Pau Cubarsí ha culminado un Mundial excepcional al ser galardonado con el Premio al Mejor Jugador Joven y conquistar la Copa del Mundo. Con solo 19 años, el central jugó los ocho partidos de la selección española, completando un total de 750 minutos en el torneo, incluyendo la prórroga de la final contra Argentina.
Se convirtió en una pieza fundamental de la defensa española, que terminó siete encuentros sin recibir goles y solo concedió un gol en todo el campeonato, lo que representa el mejor registro defensivo en la historia de los Mundiales. En la final, España apenas permitió un disparo a portería y volvió a mantener su portería a cero en el partido más importante.
En el partido decisivo, Cubarsí desempeñó un papel crucial, controlando junto a Laporte a destacados jugadores como Messi, Julián Álvarez y Lautaro, y provocando la segunda tarjeta amarilla de Enzo Fernández, lo que dejó a Argentina con diez jugadores antes de la prórroga.

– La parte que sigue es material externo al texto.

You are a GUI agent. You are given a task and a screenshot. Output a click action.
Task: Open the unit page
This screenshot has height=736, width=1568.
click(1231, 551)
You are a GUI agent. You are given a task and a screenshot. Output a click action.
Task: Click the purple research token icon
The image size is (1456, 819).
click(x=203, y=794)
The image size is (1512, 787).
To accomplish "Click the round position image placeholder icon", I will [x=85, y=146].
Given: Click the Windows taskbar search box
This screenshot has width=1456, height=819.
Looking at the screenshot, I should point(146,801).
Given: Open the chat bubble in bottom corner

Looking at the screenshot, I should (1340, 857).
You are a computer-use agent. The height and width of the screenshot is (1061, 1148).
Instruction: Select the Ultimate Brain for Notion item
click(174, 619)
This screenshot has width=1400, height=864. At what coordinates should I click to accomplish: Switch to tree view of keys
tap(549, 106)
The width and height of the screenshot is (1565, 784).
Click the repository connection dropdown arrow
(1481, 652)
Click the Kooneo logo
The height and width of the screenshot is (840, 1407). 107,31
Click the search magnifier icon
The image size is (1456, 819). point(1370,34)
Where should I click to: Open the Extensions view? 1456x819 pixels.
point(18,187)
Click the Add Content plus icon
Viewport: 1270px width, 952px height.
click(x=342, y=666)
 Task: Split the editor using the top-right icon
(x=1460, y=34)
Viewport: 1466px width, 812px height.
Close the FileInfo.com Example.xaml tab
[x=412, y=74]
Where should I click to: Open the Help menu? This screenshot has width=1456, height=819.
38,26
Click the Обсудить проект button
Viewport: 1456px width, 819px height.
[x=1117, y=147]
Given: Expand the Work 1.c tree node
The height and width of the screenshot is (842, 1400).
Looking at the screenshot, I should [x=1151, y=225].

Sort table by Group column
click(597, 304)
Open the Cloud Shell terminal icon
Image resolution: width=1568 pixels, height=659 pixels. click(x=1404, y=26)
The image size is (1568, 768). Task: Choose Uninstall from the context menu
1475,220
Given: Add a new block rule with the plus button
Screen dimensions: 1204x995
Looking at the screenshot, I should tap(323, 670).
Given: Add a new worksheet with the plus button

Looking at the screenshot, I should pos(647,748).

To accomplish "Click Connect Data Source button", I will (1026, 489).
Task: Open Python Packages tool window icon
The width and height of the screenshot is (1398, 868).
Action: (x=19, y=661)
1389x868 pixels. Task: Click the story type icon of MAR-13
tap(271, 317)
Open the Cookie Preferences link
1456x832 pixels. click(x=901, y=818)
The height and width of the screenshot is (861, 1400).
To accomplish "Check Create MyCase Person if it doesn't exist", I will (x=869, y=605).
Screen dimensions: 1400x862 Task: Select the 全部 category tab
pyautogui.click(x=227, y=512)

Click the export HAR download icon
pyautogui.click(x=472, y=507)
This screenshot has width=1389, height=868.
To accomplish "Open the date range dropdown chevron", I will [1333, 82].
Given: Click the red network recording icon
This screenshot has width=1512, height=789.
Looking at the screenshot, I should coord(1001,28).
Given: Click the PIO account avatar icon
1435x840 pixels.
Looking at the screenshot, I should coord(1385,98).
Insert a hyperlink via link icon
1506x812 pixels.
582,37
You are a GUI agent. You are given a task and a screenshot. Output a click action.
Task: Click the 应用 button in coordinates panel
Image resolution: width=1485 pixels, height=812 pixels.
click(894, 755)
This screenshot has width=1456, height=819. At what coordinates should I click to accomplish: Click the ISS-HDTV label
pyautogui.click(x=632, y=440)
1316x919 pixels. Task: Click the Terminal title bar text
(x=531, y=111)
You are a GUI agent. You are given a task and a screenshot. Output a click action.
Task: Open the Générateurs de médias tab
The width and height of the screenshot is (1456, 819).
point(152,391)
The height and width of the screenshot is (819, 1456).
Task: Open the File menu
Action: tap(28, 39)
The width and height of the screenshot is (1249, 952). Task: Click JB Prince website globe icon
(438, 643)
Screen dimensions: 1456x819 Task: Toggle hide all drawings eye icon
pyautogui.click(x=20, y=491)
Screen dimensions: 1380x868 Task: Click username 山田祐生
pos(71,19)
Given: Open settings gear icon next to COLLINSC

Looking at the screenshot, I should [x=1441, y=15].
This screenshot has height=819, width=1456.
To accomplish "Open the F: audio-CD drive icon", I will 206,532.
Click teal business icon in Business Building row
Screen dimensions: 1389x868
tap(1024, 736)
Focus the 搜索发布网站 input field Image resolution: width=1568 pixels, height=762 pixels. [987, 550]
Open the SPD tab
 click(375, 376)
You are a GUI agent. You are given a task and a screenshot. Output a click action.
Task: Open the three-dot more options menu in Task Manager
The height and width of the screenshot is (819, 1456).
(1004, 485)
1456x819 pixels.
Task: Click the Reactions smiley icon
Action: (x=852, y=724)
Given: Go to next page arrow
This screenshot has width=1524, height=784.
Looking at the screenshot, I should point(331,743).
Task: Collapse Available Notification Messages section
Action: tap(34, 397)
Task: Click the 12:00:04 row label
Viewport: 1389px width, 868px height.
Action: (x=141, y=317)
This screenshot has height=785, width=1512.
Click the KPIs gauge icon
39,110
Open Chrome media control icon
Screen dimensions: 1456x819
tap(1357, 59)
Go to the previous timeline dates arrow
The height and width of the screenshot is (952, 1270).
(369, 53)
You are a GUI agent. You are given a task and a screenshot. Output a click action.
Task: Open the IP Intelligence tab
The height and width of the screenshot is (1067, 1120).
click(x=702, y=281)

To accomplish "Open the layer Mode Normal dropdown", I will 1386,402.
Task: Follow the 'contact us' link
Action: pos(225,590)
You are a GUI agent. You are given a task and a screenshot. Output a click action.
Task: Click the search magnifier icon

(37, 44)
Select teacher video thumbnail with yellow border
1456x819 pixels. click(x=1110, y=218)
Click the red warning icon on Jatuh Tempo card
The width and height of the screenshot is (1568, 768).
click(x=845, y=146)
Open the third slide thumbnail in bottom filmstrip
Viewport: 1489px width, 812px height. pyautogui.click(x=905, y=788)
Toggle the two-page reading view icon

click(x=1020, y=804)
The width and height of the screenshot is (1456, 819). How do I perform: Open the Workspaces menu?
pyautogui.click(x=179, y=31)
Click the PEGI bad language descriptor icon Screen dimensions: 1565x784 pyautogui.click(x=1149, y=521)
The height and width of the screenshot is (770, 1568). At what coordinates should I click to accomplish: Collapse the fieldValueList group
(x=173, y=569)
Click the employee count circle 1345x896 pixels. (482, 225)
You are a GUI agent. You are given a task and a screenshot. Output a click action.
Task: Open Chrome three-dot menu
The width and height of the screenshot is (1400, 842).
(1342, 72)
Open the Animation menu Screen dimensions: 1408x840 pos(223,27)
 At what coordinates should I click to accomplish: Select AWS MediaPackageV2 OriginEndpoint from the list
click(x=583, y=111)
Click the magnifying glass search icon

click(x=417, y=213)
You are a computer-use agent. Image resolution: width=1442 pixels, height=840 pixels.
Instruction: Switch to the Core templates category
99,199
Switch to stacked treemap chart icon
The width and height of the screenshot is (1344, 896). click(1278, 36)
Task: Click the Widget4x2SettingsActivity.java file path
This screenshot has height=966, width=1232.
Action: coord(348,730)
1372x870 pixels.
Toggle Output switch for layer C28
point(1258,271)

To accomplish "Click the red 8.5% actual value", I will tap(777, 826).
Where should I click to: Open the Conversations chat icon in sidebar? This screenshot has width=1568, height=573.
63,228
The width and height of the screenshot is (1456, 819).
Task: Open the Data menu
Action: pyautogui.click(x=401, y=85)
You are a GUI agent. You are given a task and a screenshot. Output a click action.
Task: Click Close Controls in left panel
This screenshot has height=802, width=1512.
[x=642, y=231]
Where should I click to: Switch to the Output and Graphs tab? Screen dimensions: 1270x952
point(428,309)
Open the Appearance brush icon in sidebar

Su actuación en el Mundial ha sido la de un verdadero campeón, jugada con la serenidad de un veterano a pesar de no haber cumplido aún los 20 años.
Durante la final, Cubarsí demostró nuevamente por qué ha sido una de las grandes revelaciones del campeonato. Completó el 96% de sus pases, realizó seis despejes y lideró con autoridad la defensa española durante los 120 minutos, neutralizando junto a Laporte el ataque argentino.